You picked a bad night to stay in. ____ caught her hair on fire in ____'s birthday cake.
She had to stop drop and roll while two other girls beat the flames out. She might have a black eye
I am currently trying to use a tide to go pen to remove the jizz from my backseat, it's not working...
i said send nudes i get bra and panties. thats not what i fucking asked for.
YOU CAN RENT MIDGETS ON CRAIGS LIST
I told you not to ruin your birthday surprise!
We'll cross that bridge when we come to it... Or burn it. Either way we'll deal with it later
There I was staring at a teeny weeny black one and a huge white one. It was like an episode of Myth Busters
I just imagined your drunkass eating Taco Bell in my living room. This is the Godmother of my potential child.
well at that point we were just fucking to keep warm.
I'm sorry but that single bed couldn't hold all five of us, especially with those boobs.
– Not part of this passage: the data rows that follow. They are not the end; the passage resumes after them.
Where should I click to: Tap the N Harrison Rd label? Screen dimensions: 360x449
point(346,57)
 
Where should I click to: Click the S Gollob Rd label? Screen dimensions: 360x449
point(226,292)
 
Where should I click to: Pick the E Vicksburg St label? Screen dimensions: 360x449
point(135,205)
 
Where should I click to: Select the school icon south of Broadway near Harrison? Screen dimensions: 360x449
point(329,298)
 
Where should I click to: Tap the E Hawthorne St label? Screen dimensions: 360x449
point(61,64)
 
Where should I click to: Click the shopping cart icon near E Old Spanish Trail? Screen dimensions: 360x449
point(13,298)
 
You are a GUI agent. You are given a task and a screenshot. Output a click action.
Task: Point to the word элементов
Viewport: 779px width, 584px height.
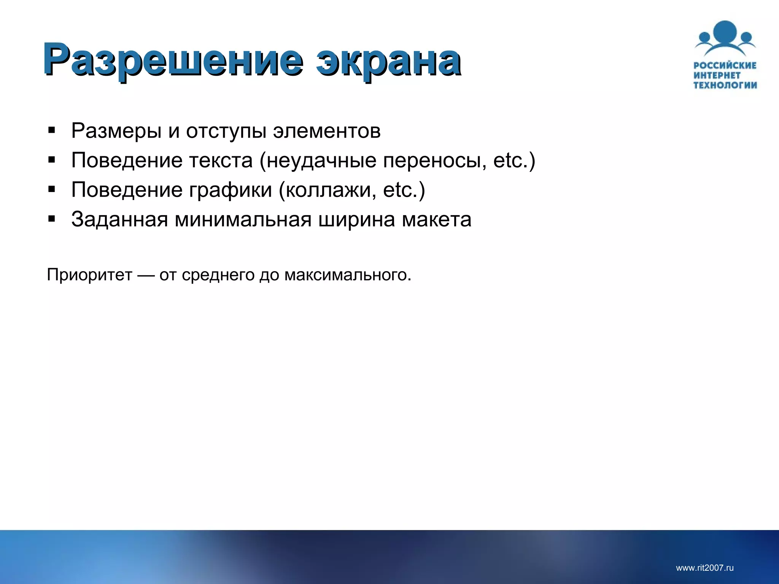(x=326, y=131)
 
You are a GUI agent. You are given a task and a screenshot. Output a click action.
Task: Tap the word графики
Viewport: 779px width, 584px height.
(x=231, y=190)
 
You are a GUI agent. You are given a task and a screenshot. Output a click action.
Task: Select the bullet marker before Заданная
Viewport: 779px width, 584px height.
(x=52, y=219)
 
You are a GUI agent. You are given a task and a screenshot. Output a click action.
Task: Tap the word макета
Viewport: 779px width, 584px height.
(x=436, y=219)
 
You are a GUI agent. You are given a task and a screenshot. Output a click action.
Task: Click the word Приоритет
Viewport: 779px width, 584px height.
(x=89, y=275)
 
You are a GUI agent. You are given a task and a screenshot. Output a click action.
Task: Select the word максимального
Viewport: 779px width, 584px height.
(x=348, y=275)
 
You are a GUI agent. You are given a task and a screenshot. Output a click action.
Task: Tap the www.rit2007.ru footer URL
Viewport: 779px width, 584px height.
(x=704, y=568)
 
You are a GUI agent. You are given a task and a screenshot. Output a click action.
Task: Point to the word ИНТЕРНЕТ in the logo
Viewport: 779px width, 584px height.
(x=717, y=75)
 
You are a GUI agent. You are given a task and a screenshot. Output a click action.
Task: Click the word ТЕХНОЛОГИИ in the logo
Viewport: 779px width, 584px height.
(x=725, y=85)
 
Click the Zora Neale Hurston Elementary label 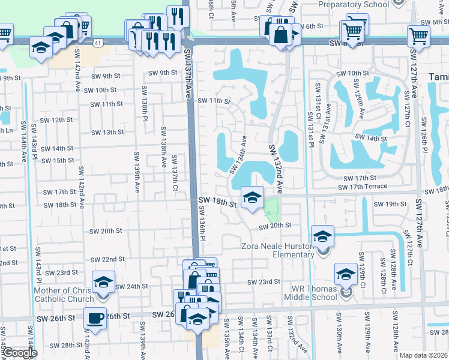277,250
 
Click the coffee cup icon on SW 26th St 95,318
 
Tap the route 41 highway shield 97,42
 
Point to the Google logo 19,353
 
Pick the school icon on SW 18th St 252,197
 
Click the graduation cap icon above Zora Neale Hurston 322,236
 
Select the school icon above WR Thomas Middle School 346,274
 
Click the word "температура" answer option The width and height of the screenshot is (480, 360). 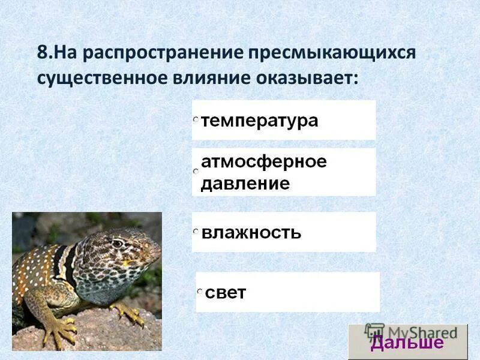259,121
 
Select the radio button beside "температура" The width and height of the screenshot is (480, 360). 195,121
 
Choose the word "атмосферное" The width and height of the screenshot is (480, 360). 263,162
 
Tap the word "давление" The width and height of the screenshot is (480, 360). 245,183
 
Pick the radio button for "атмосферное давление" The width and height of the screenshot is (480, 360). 195,172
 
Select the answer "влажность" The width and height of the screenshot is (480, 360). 251,232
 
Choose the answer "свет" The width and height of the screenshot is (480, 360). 226,293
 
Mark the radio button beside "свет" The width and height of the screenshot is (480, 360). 200,292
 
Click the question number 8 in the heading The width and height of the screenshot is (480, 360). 42,52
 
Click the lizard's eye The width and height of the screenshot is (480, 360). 117,244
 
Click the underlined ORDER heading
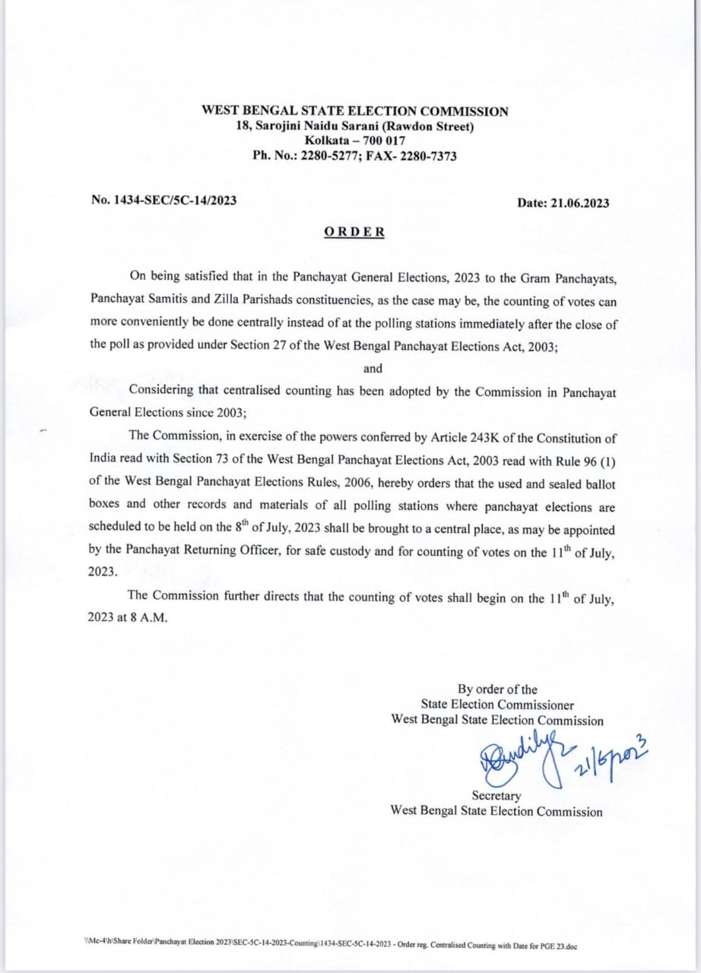[x=354, y=232]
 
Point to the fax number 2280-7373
[x=430, y=155]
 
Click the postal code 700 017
[x=383, y=141]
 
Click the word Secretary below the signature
[x=496, y=796]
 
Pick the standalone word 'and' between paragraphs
[x=373, y=368]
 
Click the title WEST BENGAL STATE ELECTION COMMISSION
[x=355, y=111]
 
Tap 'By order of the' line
[x=496, y=689]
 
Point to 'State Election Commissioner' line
[x=497, y=705]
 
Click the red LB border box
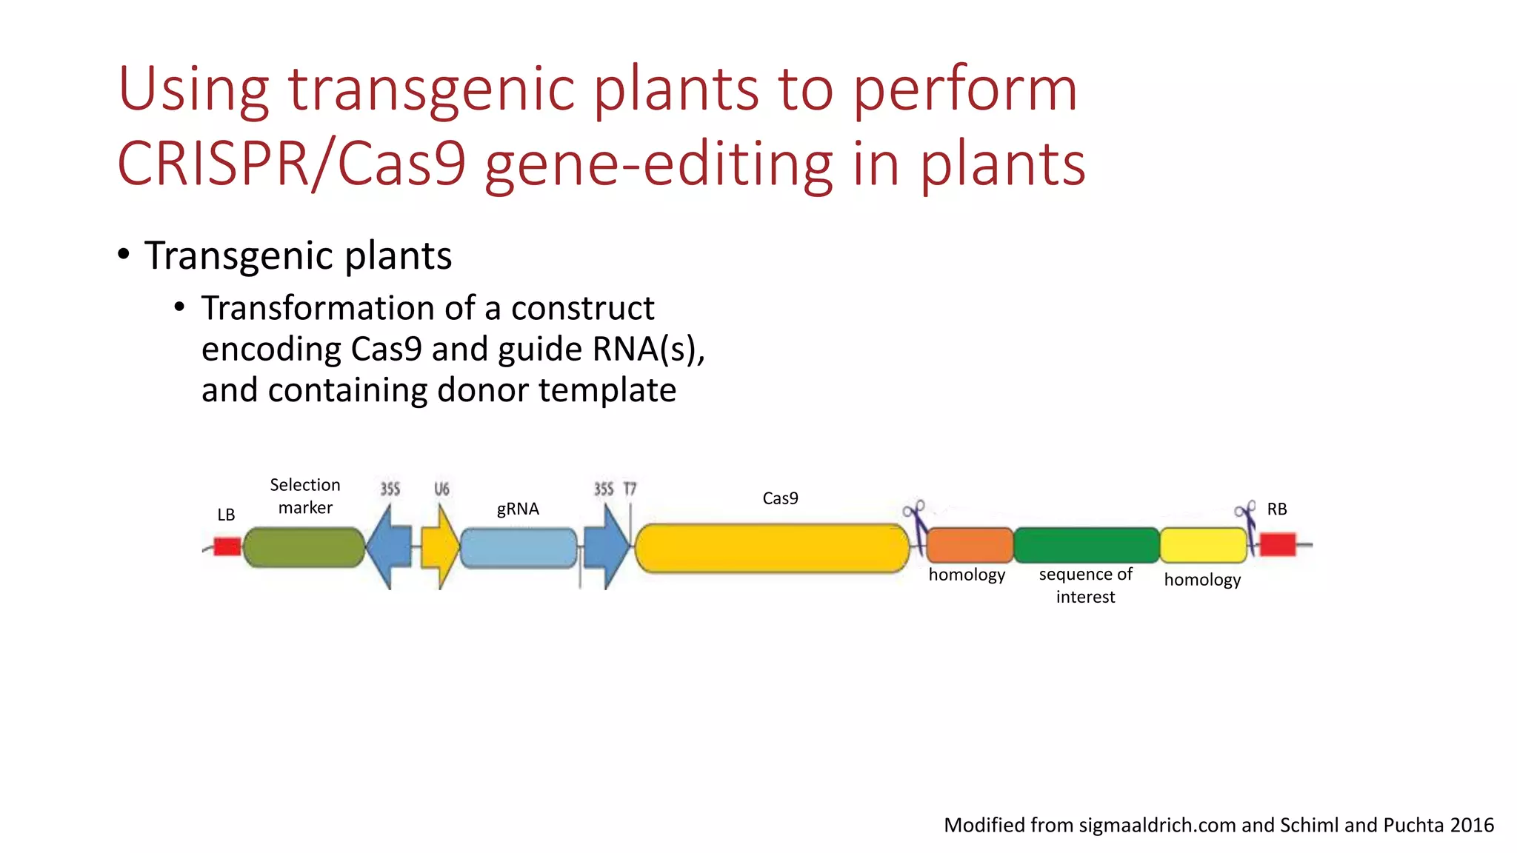pos(227,547)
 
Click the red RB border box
pos(1278,544)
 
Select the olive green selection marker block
pos(304,548)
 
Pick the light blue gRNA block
pos(519,548)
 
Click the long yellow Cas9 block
pos(772,548)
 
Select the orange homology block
pos(969,546)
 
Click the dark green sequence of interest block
pos(1086,546)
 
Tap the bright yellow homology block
pos(1203,546)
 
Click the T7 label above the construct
pos(630,489)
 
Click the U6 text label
pos(441,489)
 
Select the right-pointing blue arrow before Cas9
pos(607,548)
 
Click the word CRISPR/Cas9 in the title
pos(292,164)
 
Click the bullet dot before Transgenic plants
pos(124,255)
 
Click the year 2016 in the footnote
pos(1472,825)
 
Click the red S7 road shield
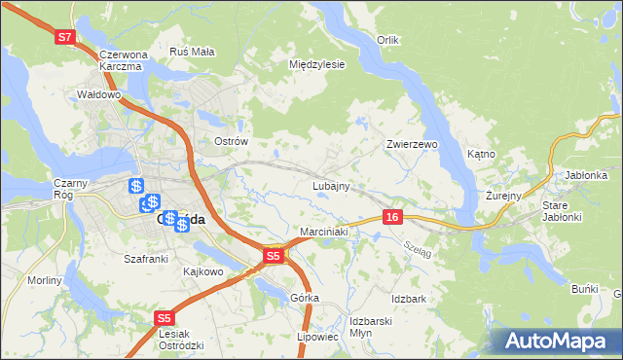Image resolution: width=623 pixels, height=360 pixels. pos(65,37)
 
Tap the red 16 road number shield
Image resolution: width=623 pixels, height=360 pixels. pos(391,216)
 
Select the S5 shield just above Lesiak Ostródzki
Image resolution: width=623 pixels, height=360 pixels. pos(165,317)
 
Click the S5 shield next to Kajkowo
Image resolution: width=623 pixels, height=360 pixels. pos(275,256)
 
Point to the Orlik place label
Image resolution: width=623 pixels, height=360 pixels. pos(389,40)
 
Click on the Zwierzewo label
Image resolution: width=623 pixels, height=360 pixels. pos(412,144)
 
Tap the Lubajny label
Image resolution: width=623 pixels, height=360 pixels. pos(331,185)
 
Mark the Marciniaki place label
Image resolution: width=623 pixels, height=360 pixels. pos(323,232)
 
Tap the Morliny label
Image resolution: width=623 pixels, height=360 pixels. pos(45,280)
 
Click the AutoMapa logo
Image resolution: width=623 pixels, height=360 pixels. pos(559,341)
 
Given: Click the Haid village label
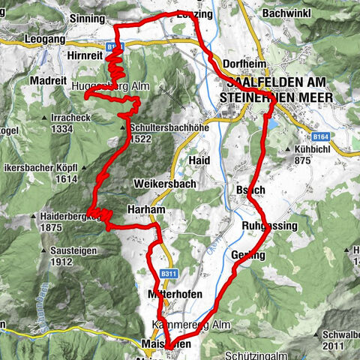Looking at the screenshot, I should (x=199, y=160).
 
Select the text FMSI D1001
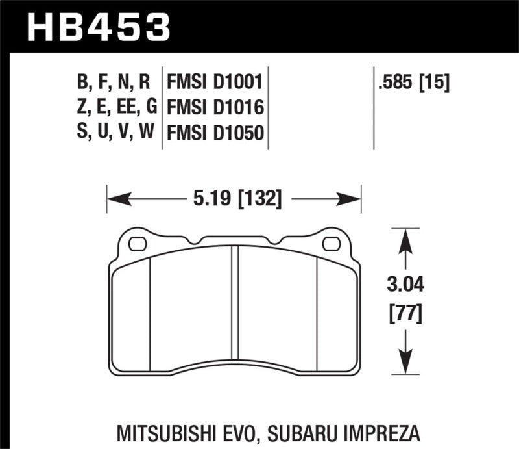point(214,83)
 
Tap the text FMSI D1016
point(214,108)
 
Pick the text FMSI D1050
point(214,133)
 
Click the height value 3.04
point(405,285)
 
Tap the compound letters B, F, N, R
point(113,83)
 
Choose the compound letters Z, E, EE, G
point(113,108)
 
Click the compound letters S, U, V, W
point(113,133)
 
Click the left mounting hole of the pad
point(137,244)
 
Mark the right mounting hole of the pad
point(331,244)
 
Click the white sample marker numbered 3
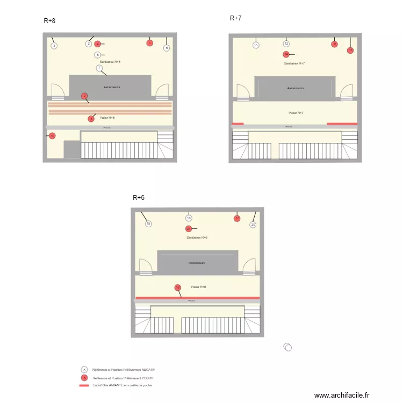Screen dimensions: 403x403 coord(54,46)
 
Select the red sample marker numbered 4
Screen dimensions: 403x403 coord(98,44)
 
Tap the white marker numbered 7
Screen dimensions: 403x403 coord(99,68)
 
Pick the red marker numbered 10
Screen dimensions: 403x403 coord(52,136)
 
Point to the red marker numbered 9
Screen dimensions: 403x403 coord(84,96)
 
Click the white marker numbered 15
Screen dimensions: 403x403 coord(256,45)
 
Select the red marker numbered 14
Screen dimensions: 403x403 coord(286,54)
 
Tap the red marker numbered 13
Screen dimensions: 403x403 coord(350,50)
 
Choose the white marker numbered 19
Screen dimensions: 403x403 coord(148,224)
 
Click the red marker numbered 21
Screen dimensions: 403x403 coord(189,229)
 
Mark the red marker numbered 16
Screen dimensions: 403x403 coord(178,287)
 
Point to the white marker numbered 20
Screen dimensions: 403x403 coord(253,225)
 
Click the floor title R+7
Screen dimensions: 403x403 coord(235,18)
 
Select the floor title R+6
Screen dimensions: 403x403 coord(139,198)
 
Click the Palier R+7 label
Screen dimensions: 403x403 coord(296,113)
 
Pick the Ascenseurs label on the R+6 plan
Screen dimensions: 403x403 coord(197,263)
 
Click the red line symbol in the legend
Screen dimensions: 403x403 coord(84,385)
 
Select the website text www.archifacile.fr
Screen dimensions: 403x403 coord(342,395)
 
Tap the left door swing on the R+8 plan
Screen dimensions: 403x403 coord(57,91)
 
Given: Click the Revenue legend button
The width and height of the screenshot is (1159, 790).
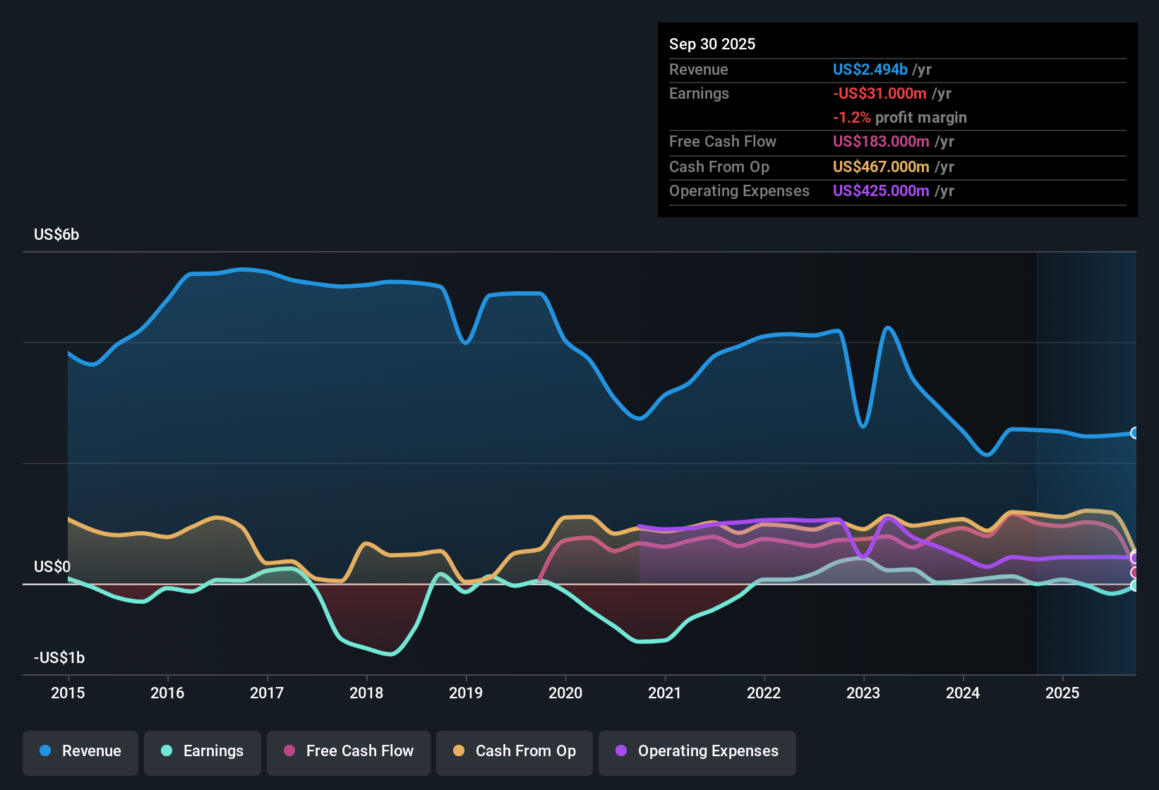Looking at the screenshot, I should click(x=80, y=751).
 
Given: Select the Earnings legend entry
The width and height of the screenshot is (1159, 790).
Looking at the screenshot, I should click(x=203, y=751).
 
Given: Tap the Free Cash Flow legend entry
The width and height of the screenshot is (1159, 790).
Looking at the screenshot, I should click(x=349, y=751).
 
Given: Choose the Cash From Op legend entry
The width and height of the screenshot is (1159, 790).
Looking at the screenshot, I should click(x=515, y=751).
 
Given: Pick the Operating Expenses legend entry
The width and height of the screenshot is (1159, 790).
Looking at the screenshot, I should click(x=697, y=751).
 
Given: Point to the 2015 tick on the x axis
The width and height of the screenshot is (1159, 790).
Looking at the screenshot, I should click(x=68, y=693).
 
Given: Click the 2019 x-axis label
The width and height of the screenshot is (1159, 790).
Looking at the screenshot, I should click(x=466, y=693).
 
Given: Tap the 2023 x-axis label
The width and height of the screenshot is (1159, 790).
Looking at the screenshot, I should click(x=863, y=693).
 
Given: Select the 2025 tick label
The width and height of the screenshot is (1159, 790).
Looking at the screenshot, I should click(x=1062, y=693).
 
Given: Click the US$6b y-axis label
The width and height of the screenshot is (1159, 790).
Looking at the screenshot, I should click(x=56, y=235).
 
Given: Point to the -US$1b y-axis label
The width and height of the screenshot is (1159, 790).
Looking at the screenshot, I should click(x=59, y=658).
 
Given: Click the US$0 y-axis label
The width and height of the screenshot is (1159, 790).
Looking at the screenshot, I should click(x=52, y=567).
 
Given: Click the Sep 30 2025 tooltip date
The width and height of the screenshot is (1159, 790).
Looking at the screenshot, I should click(x=712, y=44).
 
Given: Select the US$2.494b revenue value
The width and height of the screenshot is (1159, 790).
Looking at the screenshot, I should click(x=870, y=70).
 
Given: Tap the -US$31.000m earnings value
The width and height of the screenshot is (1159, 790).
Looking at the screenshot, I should click(x=879, y=94).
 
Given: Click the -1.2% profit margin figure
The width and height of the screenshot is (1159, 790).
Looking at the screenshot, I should click(x=852, y=118).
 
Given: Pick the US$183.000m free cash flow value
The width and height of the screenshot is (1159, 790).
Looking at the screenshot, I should click(x=881, y=142).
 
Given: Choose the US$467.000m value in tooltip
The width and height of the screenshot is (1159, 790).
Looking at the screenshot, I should click(x=881, y=167).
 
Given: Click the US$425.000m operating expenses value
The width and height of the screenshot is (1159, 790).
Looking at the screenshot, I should click(x=881, y=191).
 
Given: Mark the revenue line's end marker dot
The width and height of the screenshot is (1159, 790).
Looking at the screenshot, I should click(x=1134, y=433).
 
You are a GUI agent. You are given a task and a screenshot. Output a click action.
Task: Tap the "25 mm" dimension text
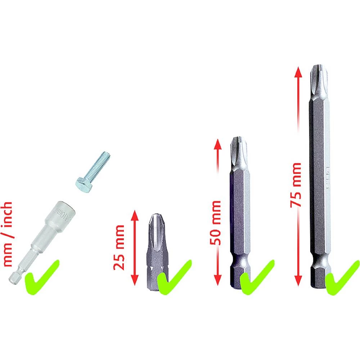click(119, 247)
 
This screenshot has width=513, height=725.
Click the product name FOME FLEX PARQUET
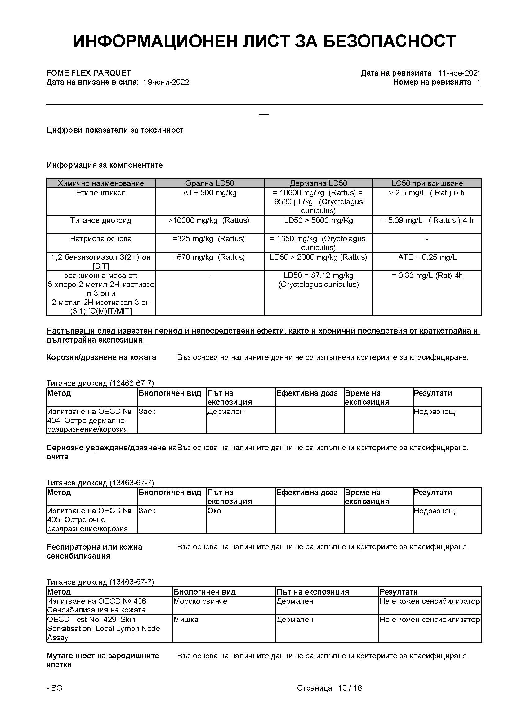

I had to feed him the pizza because he was too blazed to do it himself
I bet, I woke up to you like naked at 4 in the morning shoving a sandwich in your face
My heart says buy the granny panties, but my vagina says don't throw in the towel yet.
I NEED A MOM FRIEND. NOW.
This woman at the blackjack table is sitting on a pile of newspaper so she can pee at her seat and never miss a hand.
I should have robbed the cradle years ago. Turns out 21 year old boys can cum and still fuck me silly a minute later. My vagina feels like it just won a car from Oprah!